The Home Depot Inc. failed to fully rebound from a lackluster end to last year, with the company saying a calendar adjustment added to the drag from wet weather. Tariffs also weighed on the stock, with the company saying that a recent increase in duties isn’t included in its guidance.
First-quarter same-store sales — a key gauge of a retailer’s success — rose 2.5%, trailing estimates of 4.3% compiled by Consensus Metrix. However, the company said without a calendar shift this growth metric would have been 330 basis points higher. First-quarter earnings per share rose to $2.27, topping projections of $2.18.
Homeowners often spend more when home prices are rising because they increasingly view their properties as an investment. This trend has been in place since the recession, offering Home Depot a big boost, but there have been signs that the market is cooling off.
On May 21, the company said the current housing backdrop led it to reaffirm its guidance for fiscal 2019. All the rain in February hurt the company’s performance, but “those sales are coming back as the weather improves,” Chief Financial Officer Carol Tome said on a call with analysts. Falling lumber prices also weighed on sales.

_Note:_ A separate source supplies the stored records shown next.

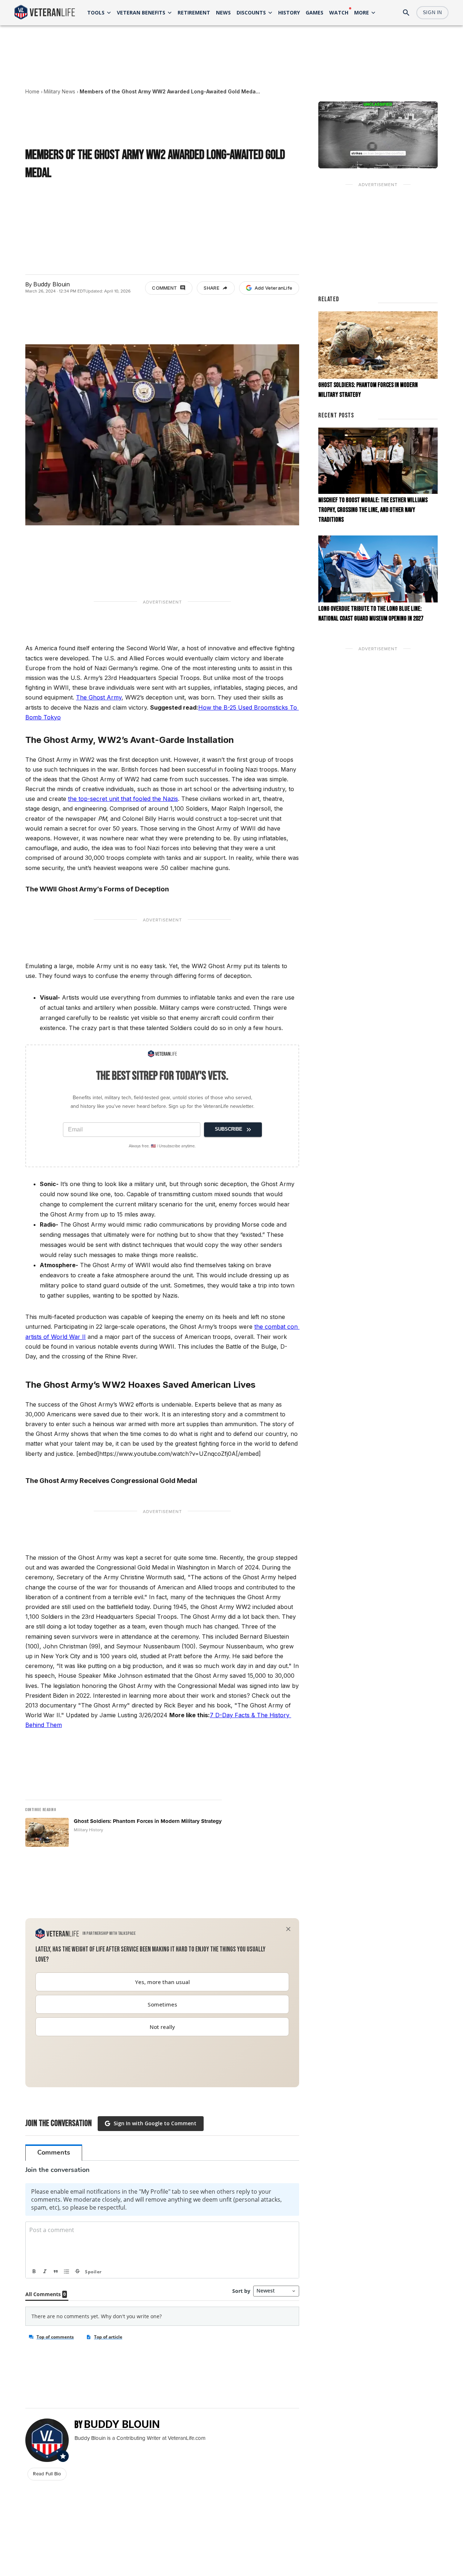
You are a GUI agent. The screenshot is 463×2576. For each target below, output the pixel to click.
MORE (361, 12)
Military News (59, 91)
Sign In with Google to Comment (155, 2123)
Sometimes (162, 2004)
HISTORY (289, 12)
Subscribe (228, 1129)
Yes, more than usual (162, 1981)
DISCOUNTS (251, 12)
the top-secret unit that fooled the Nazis (123, 798)
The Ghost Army (99, 697)
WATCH (338, 12)
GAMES (314, 12)
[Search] (406, 12)
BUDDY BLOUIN (122, 2424)
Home (32, 91)
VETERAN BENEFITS (141, 12)
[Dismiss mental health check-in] (288, 1929)
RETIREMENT (194, 12)
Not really (162, 2026)
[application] (378, 134)
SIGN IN (432, 12)
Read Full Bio (47, 2473)
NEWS (223, 12)
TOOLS (96, 12)
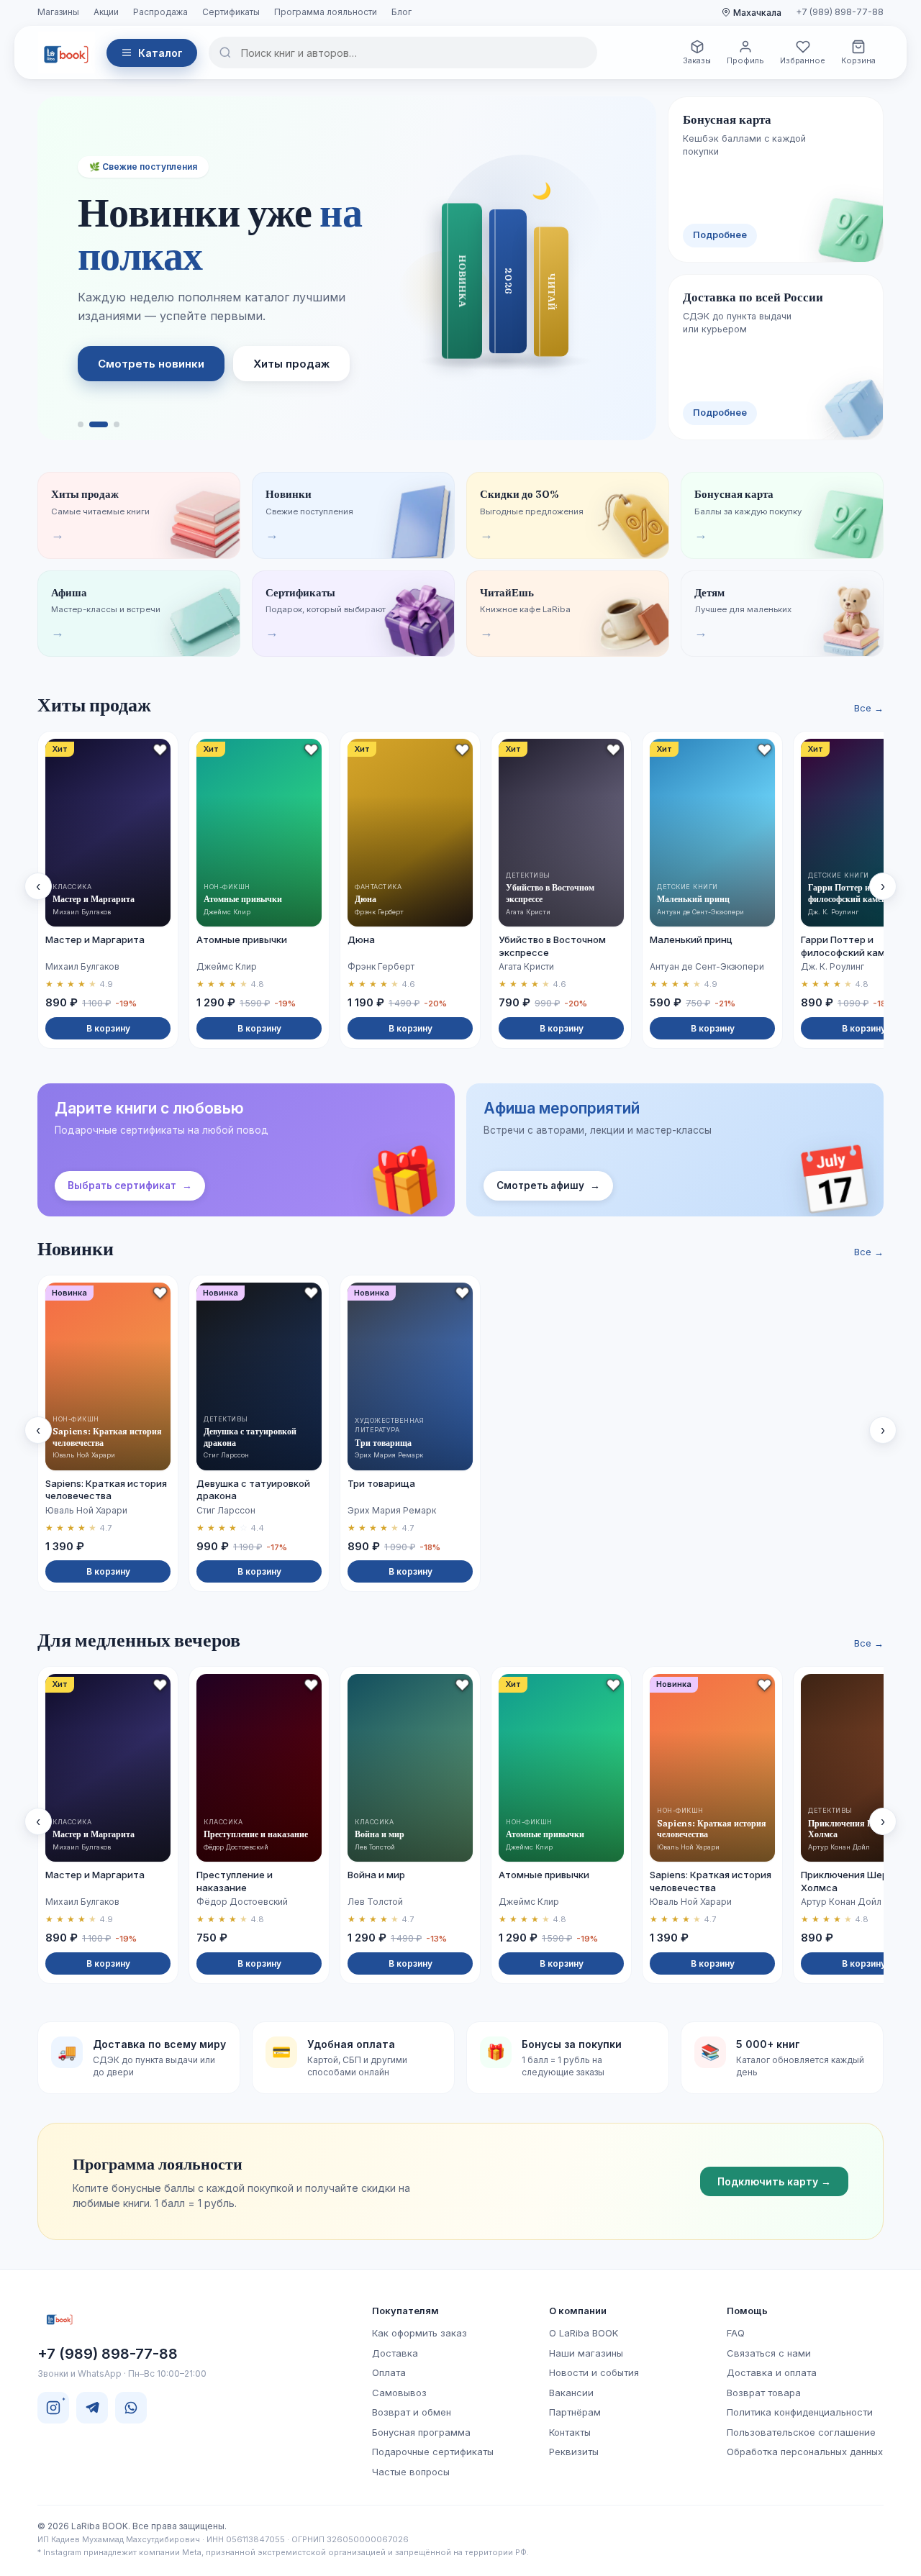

The company said a popular piece of wood is being sold for more than 50% less than it was a year ago. If this deflation continues, it may reduce full-year revenue by $800 million, according to the chain. Same-store sales were dampened because of a quirk in the fiscal-year calendar, the company said. In accounting terms, last year contained 53 weeks, and this year has 52. Total revenue rose 5.7% to $26.4 billion, meeting the average estimate.